Patrick, I think that someone would really have to stretch and butcher and omit parts of my argument to make it a case for industrial farming. I could go through and list the many parts that don't jive with this style of food procurement, but I don't have time and you're clever enough to do that on your own.
I introduced my essay on post-vegetarianism by stating that I'm not quite there yet, haven't yet found the balance and carried it out all the way. And I acknowledged that I was talking in the ideal. For your information, I provide all my meat from hunting, fishing, gifts, and gleaning the parts that no one else will eat. I do buy some bulk grains, but am certainly on my way to phasing those out. I don't buy vegetables. And just because I'm not quite there yet does not mean that I can't philosophize on some directions I would like to go. This would be like saying a racist can't argue for a non-racist lifestyle because he still has racist thoughts. I think we must dream of places we'd like go before we can get there.

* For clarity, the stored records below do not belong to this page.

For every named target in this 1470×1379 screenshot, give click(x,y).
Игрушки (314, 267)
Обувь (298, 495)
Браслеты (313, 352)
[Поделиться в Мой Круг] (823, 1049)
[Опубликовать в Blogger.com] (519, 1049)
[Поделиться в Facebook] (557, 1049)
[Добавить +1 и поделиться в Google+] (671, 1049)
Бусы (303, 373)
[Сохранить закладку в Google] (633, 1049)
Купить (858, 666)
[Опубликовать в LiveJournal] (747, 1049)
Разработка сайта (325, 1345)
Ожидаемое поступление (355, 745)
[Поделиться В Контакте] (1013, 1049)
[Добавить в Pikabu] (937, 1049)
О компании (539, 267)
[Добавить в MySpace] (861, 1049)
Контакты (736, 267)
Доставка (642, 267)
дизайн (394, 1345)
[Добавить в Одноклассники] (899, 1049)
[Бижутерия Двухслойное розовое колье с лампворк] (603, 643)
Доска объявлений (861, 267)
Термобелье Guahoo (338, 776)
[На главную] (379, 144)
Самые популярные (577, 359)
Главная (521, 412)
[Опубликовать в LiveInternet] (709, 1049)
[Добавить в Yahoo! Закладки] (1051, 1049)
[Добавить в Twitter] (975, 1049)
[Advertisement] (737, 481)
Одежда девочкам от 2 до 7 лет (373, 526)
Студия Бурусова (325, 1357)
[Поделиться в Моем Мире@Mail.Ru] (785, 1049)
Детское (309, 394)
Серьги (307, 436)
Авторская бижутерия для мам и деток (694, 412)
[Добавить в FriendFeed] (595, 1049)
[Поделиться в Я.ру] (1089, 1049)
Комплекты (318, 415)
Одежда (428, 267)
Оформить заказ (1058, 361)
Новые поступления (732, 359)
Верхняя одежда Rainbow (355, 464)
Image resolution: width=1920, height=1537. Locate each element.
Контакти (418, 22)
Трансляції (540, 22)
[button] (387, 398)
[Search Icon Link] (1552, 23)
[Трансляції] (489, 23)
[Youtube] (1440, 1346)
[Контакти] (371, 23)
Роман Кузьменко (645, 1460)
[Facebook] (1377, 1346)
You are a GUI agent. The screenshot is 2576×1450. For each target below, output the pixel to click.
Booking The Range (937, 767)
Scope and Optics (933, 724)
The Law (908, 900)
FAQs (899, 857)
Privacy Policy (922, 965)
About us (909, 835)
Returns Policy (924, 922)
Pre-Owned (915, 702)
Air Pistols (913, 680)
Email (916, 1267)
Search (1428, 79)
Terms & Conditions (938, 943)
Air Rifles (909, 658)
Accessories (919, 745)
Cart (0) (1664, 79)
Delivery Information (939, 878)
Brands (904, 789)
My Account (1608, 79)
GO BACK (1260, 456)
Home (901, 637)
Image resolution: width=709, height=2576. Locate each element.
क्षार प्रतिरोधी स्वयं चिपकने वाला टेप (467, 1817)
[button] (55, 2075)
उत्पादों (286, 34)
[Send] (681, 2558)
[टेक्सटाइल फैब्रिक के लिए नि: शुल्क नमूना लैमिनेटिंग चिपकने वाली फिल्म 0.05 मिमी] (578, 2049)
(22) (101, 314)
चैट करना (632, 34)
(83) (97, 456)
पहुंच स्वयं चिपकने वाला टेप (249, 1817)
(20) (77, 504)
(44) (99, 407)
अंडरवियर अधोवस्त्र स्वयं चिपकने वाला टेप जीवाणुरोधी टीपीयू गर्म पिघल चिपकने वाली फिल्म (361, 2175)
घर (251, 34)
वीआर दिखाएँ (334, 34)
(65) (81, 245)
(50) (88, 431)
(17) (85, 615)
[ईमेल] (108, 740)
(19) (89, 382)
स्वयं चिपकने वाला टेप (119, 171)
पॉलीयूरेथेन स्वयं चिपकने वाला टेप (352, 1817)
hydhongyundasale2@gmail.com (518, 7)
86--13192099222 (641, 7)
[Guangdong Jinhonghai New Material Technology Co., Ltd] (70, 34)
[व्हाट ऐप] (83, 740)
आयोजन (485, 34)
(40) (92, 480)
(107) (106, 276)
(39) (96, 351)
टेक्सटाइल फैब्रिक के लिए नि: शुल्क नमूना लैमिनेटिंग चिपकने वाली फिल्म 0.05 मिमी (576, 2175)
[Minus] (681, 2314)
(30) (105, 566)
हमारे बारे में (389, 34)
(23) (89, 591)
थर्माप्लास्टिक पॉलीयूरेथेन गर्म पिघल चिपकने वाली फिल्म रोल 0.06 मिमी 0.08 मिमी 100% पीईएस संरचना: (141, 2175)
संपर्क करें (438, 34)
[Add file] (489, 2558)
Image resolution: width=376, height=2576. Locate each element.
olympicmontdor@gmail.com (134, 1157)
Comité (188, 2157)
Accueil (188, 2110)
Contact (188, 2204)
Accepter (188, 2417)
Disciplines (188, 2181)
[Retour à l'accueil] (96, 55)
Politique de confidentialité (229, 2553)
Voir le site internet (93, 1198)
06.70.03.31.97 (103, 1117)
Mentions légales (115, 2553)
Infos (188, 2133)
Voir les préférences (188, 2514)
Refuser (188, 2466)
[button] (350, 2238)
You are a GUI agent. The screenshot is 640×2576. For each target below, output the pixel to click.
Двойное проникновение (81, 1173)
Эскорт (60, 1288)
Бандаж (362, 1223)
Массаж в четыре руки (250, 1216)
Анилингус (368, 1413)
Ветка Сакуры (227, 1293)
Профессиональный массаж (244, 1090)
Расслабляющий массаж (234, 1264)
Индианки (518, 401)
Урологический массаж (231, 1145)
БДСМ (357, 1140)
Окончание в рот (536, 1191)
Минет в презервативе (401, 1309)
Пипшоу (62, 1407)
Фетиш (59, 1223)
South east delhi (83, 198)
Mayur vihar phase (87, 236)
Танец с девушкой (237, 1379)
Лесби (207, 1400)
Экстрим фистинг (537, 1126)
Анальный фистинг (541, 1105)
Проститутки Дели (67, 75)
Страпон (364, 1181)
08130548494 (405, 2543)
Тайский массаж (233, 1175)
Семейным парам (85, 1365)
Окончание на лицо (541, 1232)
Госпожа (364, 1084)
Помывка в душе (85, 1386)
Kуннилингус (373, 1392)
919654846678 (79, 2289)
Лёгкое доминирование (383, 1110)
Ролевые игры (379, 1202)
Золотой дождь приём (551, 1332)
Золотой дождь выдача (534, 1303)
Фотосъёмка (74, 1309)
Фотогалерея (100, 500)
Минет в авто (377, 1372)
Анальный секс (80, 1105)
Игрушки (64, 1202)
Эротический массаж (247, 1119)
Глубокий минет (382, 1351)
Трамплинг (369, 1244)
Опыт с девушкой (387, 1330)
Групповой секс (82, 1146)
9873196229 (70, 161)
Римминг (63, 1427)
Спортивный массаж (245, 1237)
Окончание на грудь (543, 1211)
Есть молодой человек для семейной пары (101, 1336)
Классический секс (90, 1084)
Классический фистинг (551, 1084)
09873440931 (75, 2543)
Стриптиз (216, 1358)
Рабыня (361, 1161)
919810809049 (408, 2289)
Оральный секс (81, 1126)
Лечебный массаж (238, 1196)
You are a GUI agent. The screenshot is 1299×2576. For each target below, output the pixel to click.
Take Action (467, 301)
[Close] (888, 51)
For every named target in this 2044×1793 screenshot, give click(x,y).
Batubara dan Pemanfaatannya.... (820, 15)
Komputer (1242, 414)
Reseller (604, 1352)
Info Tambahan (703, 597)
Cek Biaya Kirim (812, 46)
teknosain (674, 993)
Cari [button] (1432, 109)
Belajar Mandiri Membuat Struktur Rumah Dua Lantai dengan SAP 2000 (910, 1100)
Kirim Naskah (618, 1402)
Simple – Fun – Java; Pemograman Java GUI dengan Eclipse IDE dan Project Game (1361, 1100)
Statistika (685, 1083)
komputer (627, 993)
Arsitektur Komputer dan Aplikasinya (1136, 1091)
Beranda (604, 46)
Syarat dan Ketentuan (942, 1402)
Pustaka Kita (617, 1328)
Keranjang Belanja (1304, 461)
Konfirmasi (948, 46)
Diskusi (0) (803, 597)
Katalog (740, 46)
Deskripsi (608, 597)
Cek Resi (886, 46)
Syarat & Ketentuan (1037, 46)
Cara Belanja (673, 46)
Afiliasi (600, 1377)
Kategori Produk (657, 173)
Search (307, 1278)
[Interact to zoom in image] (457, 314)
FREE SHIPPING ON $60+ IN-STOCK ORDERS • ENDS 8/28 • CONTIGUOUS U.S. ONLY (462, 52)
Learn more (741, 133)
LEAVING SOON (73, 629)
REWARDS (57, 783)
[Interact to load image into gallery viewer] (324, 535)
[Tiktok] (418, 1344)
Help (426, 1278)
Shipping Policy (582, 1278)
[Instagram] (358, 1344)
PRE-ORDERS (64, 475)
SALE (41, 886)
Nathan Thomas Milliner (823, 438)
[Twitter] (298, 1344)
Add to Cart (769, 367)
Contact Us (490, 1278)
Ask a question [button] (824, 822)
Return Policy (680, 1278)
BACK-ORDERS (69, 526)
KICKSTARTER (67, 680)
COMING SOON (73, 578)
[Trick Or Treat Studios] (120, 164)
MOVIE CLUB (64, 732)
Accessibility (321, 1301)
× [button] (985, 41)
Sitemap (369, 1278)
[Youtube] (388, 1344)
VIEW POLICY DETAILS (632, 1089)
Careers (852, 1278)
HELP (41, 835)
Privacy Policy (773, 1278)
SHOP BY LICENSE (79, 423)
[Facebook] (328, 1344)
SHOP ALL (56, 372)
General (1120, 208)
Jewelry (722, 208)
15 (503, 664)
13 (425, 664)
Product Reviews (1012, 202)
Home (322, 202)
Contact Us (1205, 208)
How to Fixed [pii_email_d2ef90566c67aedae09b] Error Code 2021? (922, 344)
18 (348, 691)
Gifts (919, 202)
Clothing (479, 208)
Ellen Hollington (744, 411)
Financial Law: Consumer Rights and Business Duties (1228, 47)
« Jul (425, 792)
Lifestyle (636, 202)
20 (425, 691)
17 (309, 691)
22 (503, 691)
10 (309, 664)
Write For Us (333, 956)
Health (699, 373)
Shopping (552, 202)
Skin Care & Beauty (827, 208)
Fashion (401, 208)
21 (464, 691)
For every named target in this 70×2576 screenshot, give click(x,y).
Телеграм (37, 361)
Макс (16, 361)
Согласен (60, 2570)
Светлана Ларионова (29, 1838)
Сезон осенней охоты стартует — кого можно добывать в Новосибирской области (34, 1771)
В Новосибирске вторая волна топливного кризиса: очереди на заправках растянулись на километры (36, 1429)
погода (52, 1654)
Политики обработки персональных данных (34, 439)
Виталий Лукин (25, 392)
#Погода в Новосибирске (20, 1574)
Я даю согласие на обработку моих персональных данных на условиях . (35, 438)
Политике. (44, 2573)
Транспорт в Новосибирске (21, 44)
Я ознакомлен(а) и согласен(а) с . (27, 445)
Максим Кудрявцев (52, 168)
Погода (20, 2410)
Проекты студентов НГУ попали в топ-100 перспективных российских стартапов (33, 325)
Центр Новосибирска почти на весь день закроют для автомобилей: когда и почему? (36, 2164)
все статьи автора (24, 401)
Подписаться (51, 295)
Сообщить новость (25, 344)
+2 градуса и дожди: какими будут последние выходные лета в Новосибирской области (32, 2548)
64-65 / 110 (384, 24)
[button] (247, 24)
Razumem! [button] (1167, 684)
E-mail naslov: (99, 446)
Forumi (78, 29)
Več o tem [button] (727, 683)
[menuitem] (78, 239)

There is something to be said for scale. What I mean is: you can believe that buying local food is good. And you can buy a lot of local food and it is a good thing. But if you drink the odd coffee, it does not make the argument for buying local food meaningless, it just means that you haven't lived your ideals fully. And that's okay. It doesn't mean you should hate yourself and give up buying local food. You should keep trying and thinking about why local food is better for you and the world.
Your assessment that living a hunting/gathering/ecological farming lifestyle requires “disconnection from any form of social food procurement”, is, in my experience, quite in opposition to reality. Since I began my trek down the road of getting my own food from the source, I have felt nothing but a much heightened sense of connection both with the greater ecological society to which we all belong (whether we want to or not), but also to all the other people who grow food, gather food and care about food. And this has brought us together in a way that I have never experienced before. Some of the friends I have made by sharing these experiences are the best friends I've ever had. Imagine all the traditional peoples living around the world who's culture is held together in large part by the way in which they together hunt and gather and grow their food. And look at what happens to those same cultures when they lose those traditions. Never before have human relationships been so diluted and damaged than now that we have this great 'efficient' industrial food production machine.
And I will end by addressing the tired old argument that the whole world can't do it, so it is wrong. You're right that we can't all do it. But rather than this being an argument against what I believe is a better way of feeding oneself, this is an argument against the number of people in the world. I think that we can look at how we want to feed ourselves and examine the points independently of the world population situation. I think what you mean when you say we can't all do it is that if we all went out and hunted and gathered we would quickly decimate the world... hmm, and what is currently happening under the system we have for food production? The world is dying very quickly. There are too many people to support any way of feeding everyone. So to argue that we should stick with some kind of 'larger' scale farming to save the world from degradation is about the most laughable backwards thinking I've come across... unfortunately I hear that one all the time.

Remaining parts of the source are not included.